* Data for review:
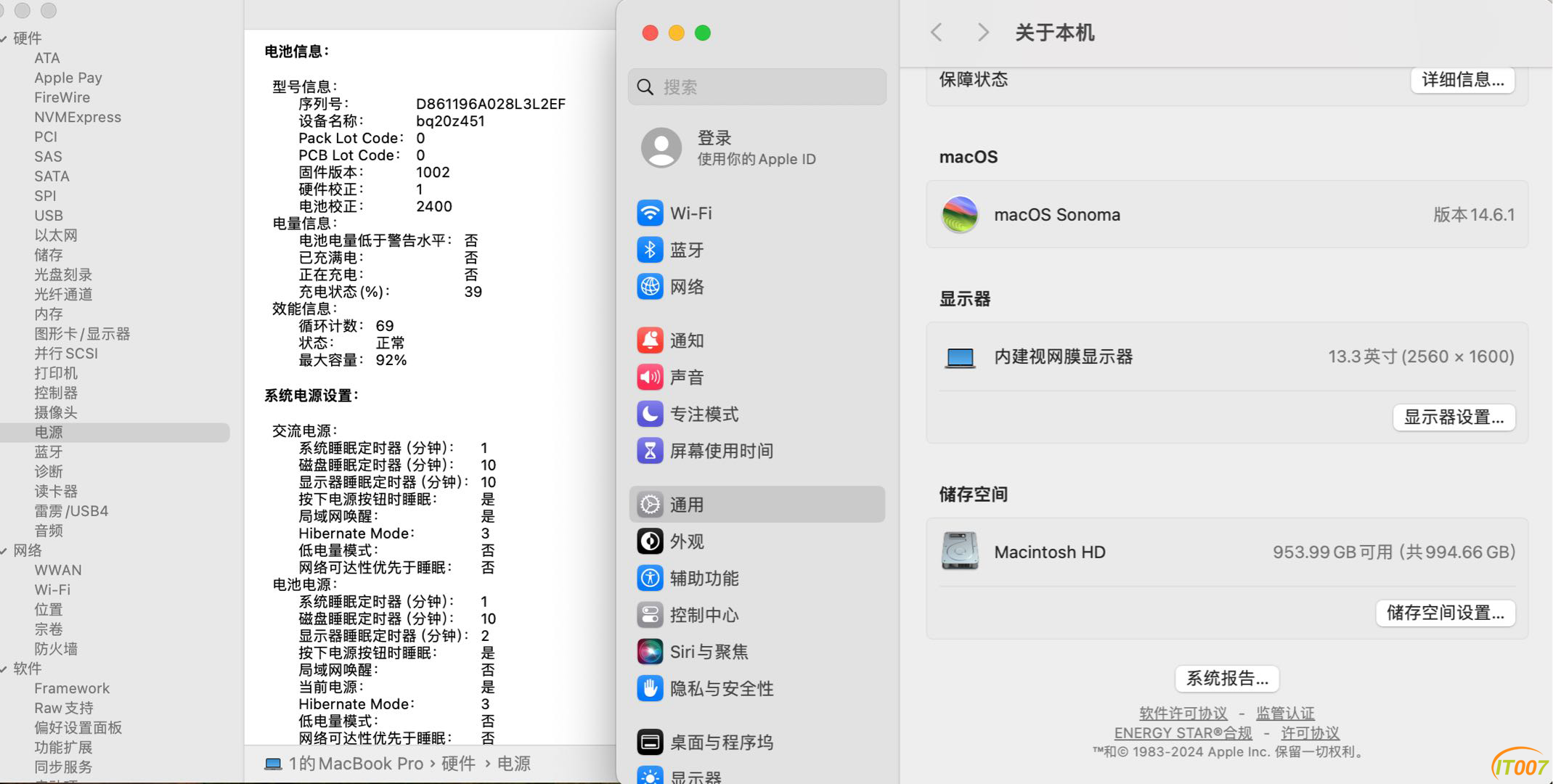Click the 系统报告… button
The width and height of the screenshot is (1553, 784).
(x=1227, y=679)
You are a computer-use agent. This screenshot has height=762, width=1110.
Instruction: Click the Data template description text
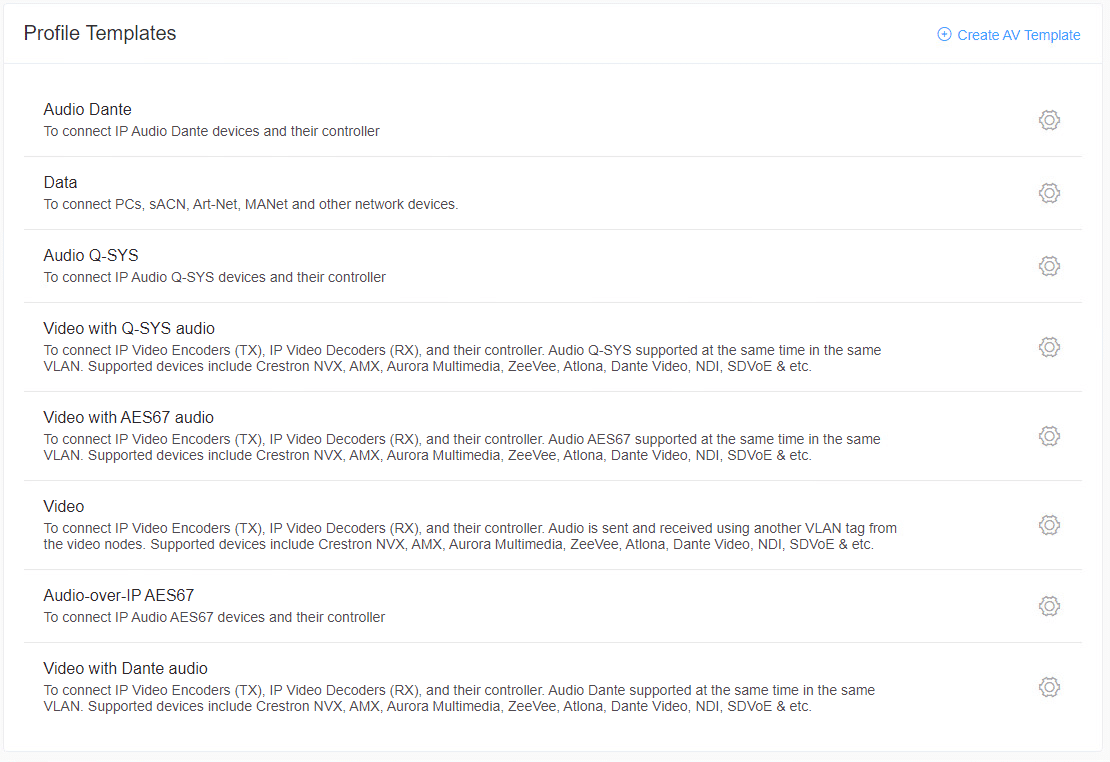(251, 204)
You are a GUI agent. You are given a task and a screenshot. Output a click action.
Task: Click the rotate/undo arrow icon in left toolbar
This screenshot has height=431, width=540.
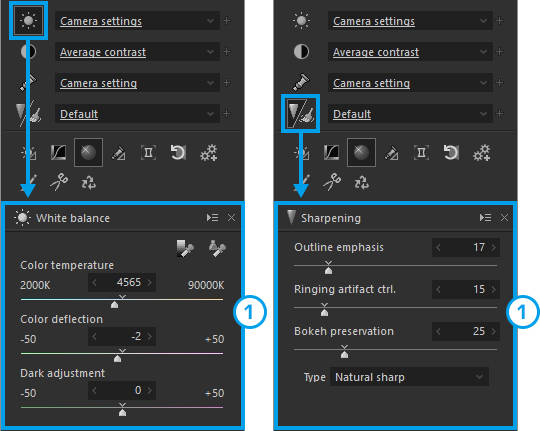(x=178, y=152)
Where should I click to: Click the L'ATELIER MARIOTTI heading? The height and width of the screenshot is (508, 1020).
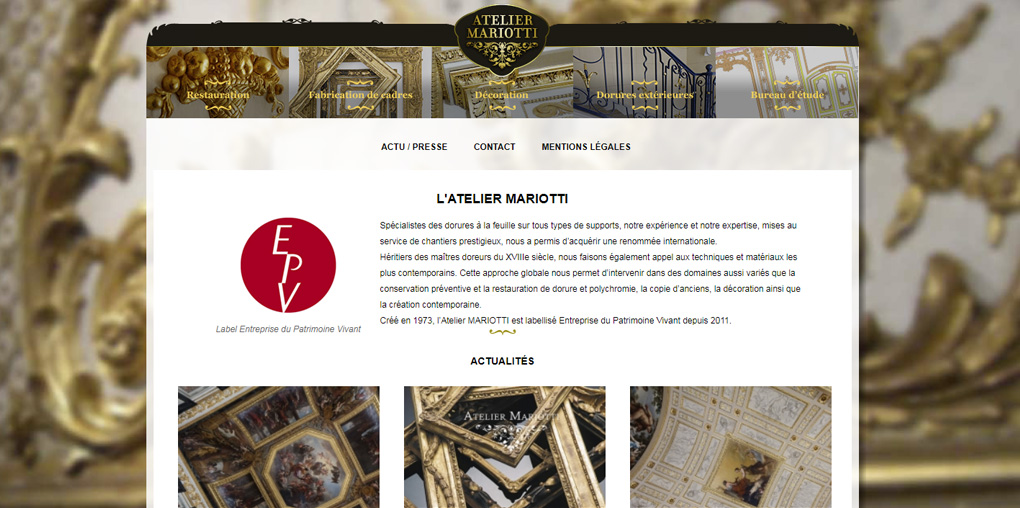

* Work item: Starting with the line that contains "Instruction: Click the", reproduce every line to the end of the material above, both end lines included, exactly and with no pictures.

* Task response:
Instruction: Click the Data template description text
(251, 204)
You are a GUI agent. You are given a task and a screenshot. Output a click action.
Task: Click the rotate/undo arrow icon in left toolbar
This screenshot has height=431, width=540.
(x=178, y=152)
Where should I click to: Click the L'ATELIER MARIOTTI heading? The height and width of the screenshot is (508, 1020).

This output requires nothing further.